Below are entries to return in full. Keep each one exact.

────────────────────

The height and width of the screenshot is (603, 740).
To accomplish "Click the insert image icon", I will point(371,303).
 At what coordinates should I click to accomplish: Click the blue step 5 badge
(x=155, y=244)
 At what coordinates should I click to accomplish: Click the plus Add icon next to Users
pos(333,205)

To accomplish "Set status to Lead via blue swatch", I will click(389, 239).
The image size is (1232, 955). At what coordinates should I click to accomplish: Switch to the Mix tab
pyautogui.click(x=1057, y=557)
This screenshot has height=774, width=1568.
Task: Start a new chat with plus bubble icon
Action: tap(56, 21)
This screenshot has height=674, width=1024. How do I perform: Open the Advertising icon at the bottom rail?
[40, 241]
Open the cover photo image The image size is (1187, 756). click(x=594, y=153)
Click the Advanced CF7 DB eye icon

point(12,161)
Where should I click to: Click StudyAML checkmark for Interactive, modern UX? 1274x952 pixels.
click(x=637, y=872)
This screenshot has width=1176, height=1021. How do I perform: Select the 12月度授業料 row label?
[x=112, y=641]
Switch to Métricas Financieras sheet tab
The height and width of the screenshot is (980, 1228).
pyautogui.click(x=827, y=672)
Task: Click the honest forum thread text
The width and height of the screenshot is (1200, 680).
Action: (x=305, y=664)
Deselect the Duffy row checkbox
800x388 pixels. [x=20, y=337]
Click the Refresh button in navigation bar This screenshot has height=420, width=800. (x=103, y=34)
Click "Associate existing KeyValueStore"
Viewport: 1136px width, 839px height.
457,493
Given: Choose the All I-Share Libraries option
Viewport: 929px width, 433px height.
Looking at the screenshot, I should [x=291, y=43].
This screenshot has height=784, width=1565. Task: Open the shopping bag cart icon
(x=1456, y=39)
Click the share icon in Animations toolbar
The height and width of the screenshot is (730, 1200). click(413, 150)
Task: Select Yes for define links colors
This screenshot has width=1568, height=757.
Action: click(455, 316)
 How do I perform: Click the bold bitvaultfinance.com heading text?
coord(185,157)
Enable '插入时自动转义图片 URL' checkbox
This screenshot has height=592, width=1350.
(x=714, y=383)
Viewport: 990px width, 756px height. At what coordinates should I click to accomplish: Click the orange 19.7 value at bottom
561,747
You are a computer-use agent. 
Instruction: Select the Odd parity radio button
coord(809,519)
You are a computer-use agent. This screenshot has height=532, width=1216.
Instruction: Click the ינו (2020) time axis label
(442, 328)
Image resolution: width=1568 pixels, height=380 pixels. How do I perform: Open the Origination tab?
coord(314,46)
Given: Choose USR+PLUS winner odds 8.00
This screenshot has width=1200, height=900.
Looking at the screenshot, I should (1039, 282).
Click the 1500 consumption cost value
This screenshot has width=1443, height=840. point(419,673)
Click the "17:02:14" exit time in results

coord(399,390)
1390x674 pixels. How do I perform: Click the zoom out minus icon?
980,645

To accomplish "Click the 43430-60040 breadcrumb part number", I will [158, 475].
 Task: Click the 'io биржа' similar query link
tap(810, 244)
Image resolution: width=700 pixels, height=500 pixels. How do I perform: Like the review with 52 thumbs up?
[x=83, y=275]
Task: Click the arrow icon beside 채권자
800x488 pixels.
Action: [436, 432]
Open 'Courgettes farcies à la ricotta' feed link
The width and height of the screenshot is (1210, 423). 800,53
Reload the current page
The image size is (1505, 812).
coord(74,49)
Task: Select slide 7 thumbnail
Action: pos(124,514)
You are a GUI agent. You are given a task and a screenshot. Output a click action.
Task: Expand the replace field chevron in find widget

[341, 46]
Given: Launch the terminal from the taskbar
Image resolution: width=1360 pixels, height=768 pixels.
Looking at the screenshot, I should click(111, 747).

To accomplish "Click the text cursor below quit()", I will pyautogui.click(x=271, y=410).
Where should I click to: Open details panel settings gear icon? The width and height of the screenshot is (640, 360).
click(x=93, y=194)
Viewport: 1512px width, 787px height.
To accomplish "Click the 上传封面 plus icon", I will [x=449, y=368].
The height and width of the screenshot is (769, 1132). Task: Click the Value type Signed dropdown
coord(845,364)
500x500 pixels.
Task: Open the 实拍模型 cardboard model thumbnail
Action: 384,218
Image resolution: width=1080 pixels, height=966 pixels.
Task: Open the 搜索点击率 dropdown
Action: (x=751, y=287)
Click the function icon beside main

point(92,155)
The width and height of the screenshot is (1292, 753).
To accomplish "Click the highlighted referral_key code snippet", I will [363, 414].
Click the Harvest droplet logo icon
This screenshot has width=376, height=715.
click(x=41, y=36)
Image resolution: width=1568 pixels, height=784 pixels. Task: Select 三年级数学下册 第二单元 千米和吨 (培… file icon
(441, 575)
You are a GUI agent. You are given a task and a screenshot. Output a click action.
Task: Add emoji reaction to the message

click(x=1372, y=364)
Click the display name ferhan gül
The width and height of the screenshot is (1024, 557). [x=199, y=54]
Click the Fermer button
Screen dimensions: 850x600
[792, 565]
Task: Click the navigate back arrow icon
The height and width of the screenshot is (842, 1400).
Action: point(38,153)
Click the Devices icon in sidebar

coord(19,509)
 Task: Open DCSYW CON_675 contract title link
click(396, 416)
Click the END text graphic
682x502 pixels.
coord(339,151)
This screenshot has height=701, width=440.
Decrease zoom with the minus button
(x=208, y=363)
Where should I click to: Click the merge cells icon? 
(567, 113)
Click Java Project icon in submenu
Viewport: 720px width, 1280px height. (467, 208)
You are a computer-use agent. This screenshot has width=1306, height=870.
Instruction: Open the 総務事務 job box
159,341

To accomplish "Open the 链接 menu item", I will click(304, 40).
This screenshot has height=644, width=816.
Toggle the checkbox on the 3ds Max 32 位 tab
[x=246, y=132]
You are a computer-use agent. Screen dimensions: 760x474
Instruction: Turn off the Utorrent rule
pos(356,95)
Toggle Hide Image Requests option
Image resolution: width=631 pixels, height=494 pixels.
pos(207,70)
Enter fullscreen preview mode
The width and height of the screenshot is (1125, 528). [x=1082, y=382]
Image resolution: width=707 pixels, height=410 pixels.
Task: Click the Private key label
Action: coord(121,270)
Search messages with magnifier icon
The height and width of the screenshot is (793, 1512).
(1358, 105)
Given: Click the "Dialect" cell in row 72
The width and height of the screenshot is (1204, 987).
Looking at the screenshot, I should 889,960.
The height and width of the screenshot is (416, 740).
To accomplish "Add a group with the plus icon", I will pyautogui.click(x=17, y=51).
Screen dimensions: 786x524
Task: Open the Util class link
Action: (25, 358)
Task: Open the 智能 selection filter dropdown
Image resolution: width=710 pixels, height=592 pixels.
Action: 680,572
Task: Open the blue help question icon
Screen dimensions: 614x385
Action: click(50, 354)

────────────────────

Exercise result
The height and width of the screenshot is (603, 740).
To accomplish "Click the insert image icon", I will point(371,303).
 At what coordinates should I click to accomplish: Click the blue step 5 badge
(x=155, y=244)
 At what coordinates should I click to accomplish: Click the plus Add icon next to Users
pos(333,205)

To accomplish "Set status to Lead via blue swatch", I will click(389, 239).
The image size is (1232, 955). At what coordinates should I click to accomplish: Switch to the Mix tab
pyautogui.click(x=1057, y=557)
This screenshot has height=774, width=1568.
Task: Start a new chat with plus bubble icon
Action: tap(56, 21)
This screenshot has height=674, width=1024. How do I perform: Open the Advertising icon at the bottom rail?
[40, 241]
Open the cover photo image The image size is (1187, 756). click(x=594, y=153)
Click the Advanced CF7 DB eye icon

point(12,161)
Where should I click to: Click StudyAML checkmark for Interactive, modern UX? 1274x952 pixels.
click(x=637, y=872)
This screenshot has width=1176, height=1021. How do I perform: Select the 12月度授業料 row label?
[x=112, y=641]
Switch to Métricas Financieras sheet tab
The height and width of the screenshot is (980, 1228).
pyautogui.click(x=827, y=672)
Task: Click the honest forum thread text
The width and height of the screenshot is (1200, 680).
Action: (x=305, y=664)
Deselect the Duffy row checkbox
800x388 pixels. [x=20, y=337]
Click the Refresh button in navigation bar This screenshot has height=420, width=800. (x=103, y=34)
Click "Associate existing KeyValueStore"
Viewport: 1136px width, 839px height.
457,493
Given: Choose the All I-Share Libraries option
Viewport: 929px width, 433px height.
Looking at the screenshot, I should [x=291, y=43].
This screenshot has height=784, width=1565. Task: Open the shopping bag cart icon
(x=1456, y=39)
Click the share icon in Animations toolbar
The height and width of the screenshot is (730, 1200). click(413, 150)
Task: Select Yes for define links colors
This screenshot has width=1568, height=757.
Action: click(455, 316)
 How do I perform: Click the bold bitvaultfinance.com heading text?
coord(185,157)
Enable '插入时自动转义图片 URL' checkbox
This screenshot has height=592, width=1350.
(x=714, y=383)
Viewport: 990px width, 756px height. At what coordinates should I click to accomplish: Click the orange 19.7 value at bottom
561,747
You are a computer-use agent. 
Instruction: Select the Odd parity radio button
coord(809,519)
You are a computer-use agent. This screenshot has height=532, width=1216.
Instruction: Click the ינו (2020) time axis label
(442, 328)
Image resolution: width=1568 pixels, height=380 pixels. How do I perform: Open the Origination tab?
coord(314,46)
Given: Choose USR+PLUS winner odds 8.00
This screenshot has width=1200, height=900.
Looking at the screenshot, I should (1039, 282).
Click the 1500 consumption cost value
This screenshot has width=1443, height=840. point(419,673)
Click the "17:02:14" exit time in results

coord(399,390)
1390x674 pixels. How do I perform: Click the zoom out minus icon?
980,645

To accomplish "Click the 43430-60040 breadcrumb part number", I will [158, 475].
 Task: Click the 'io биржа' similar query link
tap(810, 244)
Image resolution: width=700 pixels, height=500 pixels. How do I perform: Like the review with 52 thumbs up?
[x=83, y=275]
Task: Click the arrow icon beside 채권자
800x488 pixels.
Action: [436, 432]
Open 'Courgettes farcies à la ricotta' feed link
The width and height of the screenshot is (1210, 423). 800,53
Reload the current page
The image size is (1505, 812).
coord(74,49)
Task: Select slide 7 thumbnail
Action: pos(124,514)
You are a GUI agent. You are given a task and a screenshot. Output a click action.
Task: Expand the replace field chevron in find widget

[341, 46]
Given: Launch the terminal from the taskbar
Image resolution: width=1360 pixels, height=768 pixels.
Looking at the screenshot, I should click(111, 747).

To accomplish "Click the text cursor below quit()", I will pyautogui.click(x=271, y=410).
Where should I click to: Open details panel settings gear icon? The width and height of the screenshot is (640, 360).
click(x=93, y=194)
Viewport: 1512px width, 787px height.
To accomplish "Click the 上传封面 plus icon", I will [x=449, y=368].
The height and width of the screenshot is (769, 1132). Task: Click the Value type Signed dropdown
coord(845,364)
500x500 pixels.
Task: Open the 实拍模型 cardboard model thumbnail
Action: 384,218
Image resolution: width=1080 pixels, height=966 pixels.
Task: Open the 搜索点击率 dropdown
Action: (x=751, y=287)
Click the function icon beside main

point(92,155)
The width and height of the screenshot is (1292, 753).
To accomplish "Click the highlighted referral_key code snippet", I will [363, 414].
Click the Harvest droplet logo icon
This screenshot has width=376, height=715.
click(x=41, y=36)
Image resolution: width=1568 pixels, height=784 pixels. Task: Select 三年级数学下册 第二单元 千米和吨 (培… file icon
(441, 575)
You are a GUI agent. You are given a task and a screenshot. Output a click action.
Task: Add emoji reaction to the message

click(x=1372, y=364)
Click the display name ferhan gül
The width and height of the screenshot is (1024, 557). [x=199, y=54]
Click the Fermer button
Screen dimensions: 850x600
[792, 565]
Task: Click the navigate back arrow icon
The height and width of the screenshot is (842, 1400).
Action: point(38,153)
Click the Devices icon in sidebar

coord(19,509)
 Task: Open DCSYW CON_675 contract title link
click(396, 416)
Click the END text graphic
682x502 pixels.
coord(339,151)
This screenshot has height=701, width=440.
Decrease zoom with the minus button
(x=208, y=363)
Where should I click to: Click the merge cells icon? 
(567, 113)
Click Java Project icon in submenu
Viewport: 720px width, 1280px height. (467, 208)
You are a computer-use agent. This screenshot has width=1306, height=870.
Instruction: Open the 総務事務 job box
159,341

To accomplish "Open the 链接 menu item", I will click(304, 40).
This screenshot has height=644, width=816.
Toggle the checkbox on the 3ds Max 32 位 tab
[x=246, y=132]
You are a computer-use agent. Screen dimensions: 760x474
Instruction: Turn off the Utorrent rule
pos(356,95)
Toggle Hide Image Requests option
Image resolution: width=631 pixels, height=494 pixels.
pos(207,70)
Enter fullscreen preview mode
The width and height of the screenshot is (1125, 528). [x=1082, y=382]
Image resolution: width=707 pixels, height=410 pixels.
Task: Click the Private key label
Action: coord(121,270)
Search messages with magnifier icon
The height and width of the screenshot is (793, 1512).
(1358, 105)
Given: Click the "Dialect" cell in row 72
The width and height of the screenshot is (1204, 987).
Looking at the screenshot, I should 889,960.
The height and width of the screenshot is (416, 740).
To accomplish "Add a group with the plus icon", I will pyautogui.click(x=17, y=51).
Screen dimensions: 786x524
Task: Open the Util class link
Action: (25, 358)
Task: Open the 智能 selection filter dropdown
Image resolution: width=710 pixels, height=592 pixels.
Action: 680,572
Task: Open the blue help question icon
Screen dimensions: 614x385
Action: click(50, 354)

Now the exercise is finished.